The goal of this proposal is to plan and implement a one-day conference to address research that focuses on the molecular bases of health disparities and its implications for Community Based Participatory Research (CBPR). The conference will highlight community-academic approaches to implement molecular research and how these approaches can be both appropriated and communicated within disparate communities. How community concerns are communicated to academics and what compromises or modifications in study design could be made. Methodologies that scientists can use to discuss research with communities and evidenced based practices for individuals and communities to be involved in molecular studies will be discussed during the conference. This overarching theme will be approached through the prism of CBPR, lessons learned, and whether a future could be envisioned when the benefits and burdens of research are owned and managed by the community in partnership with academia.
The specific aim i s to bring together regional, national, and international experts and community stakeholders to: 1. Learn new advances on research that focuses on the molecular bases of health disparities; 2. Discuss evidenced-based methodologies to engage academia and communities in CBPR that allows for the community appropriation of the benefits and burdens of research; 3. Evaluate methodologies that scientists can use to discuss molecular research with individuals and disparate communities; 4. Learn from evidenced-practices that facilitate individuals and disparate communities to be involved in molecular studies;The conference will be convened on Friday, October 11, 2013 by the Louisiana State University Health Sciences Center in New Orleans.

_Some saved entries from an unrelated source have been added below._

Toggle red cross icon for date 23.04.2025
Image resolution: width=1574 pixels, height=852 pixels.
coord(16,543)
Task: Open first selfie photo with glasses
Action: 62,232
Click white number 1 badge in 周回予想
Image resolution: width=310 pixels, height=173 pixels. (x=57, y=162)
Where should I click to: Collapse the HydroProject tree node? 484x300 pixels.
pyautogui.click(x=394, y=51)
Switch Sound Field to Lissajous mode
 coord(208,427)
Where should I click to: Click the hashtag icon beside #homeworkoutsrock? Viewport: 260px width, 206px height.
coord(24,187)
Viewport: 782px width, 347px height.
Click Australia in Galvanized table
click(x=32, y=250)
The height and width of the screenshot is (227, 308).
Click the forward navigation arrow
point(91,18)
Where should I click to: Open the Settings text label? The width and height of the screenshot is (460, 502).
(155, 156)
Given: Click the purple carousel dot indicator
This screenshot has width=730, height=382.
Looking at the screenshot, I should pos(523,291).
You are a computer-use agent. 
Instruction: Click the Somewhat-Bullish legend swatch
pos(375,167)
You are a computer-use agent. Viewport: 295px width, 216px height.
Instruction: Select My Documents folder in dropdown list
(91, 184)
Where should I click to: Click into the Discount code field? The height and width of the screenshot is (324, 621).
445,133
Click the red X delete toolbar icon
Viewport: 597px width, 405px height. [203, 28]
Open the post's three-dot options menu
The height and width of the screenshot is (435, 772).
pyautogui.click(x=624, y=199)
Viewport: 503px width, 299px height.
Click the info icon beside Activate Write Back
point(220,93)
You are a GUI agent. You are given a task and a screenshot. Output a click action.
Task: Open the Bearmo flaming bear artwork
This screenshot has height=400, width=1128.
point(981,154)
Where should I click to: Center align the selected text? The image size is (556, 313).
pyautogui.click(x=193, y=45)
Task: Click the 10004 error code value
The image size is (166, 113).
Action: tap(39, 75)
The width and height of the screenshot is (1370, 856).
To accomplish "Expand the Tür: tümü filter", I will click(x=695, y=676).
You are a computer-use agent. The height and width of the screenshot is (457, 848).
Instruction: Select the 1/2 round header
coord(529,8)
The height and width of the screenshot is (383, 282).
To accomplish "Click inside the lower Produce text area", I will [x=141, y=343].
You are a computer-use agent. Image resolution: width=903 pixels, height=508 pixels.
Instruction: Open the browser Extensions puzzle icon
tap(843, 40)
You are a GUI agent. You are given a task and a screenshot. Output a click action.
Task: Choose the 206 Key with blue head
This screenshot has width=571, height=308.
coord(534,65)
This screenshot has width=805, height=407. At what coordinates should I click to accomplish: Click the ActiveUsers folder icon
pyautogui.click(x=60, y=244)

Ultimately, our vision is that this scientific meeting will lead to the development of a strategy to strengthen a tri-state infrastructure to support CBPR within molecular research already funded, or to be funded in the future by the NIH. To that end, the conference will pay particular attention to current research being performed in Alabama, Mississippi and Louisiana, the three states that together have the highest incidence of health disparities in the nation. Finally, although the conference has a regional focus, its format would be such that the knowledge and approaches learned would be translatable to other locales.
Alabama, Mississippi and Louisiana, together have the highest incidence and mortality rates attributable to homicide, accidents, diabetes, cancer, cardiovascular disease, and HIV/AIDS compared to the rest of the United States (CDC, 2012) with combined mortality rates that are higher for black males and black females relative to their white counterparts. It has also been recognized that the cause of these disparities includes both biological and social determinants. A conference focusing on these determinants and community engagement through community based participatory research will provide an opportunity for developing a tri-state agenda that would enhance the sharing of both the benefits and the burdens of research as a public good.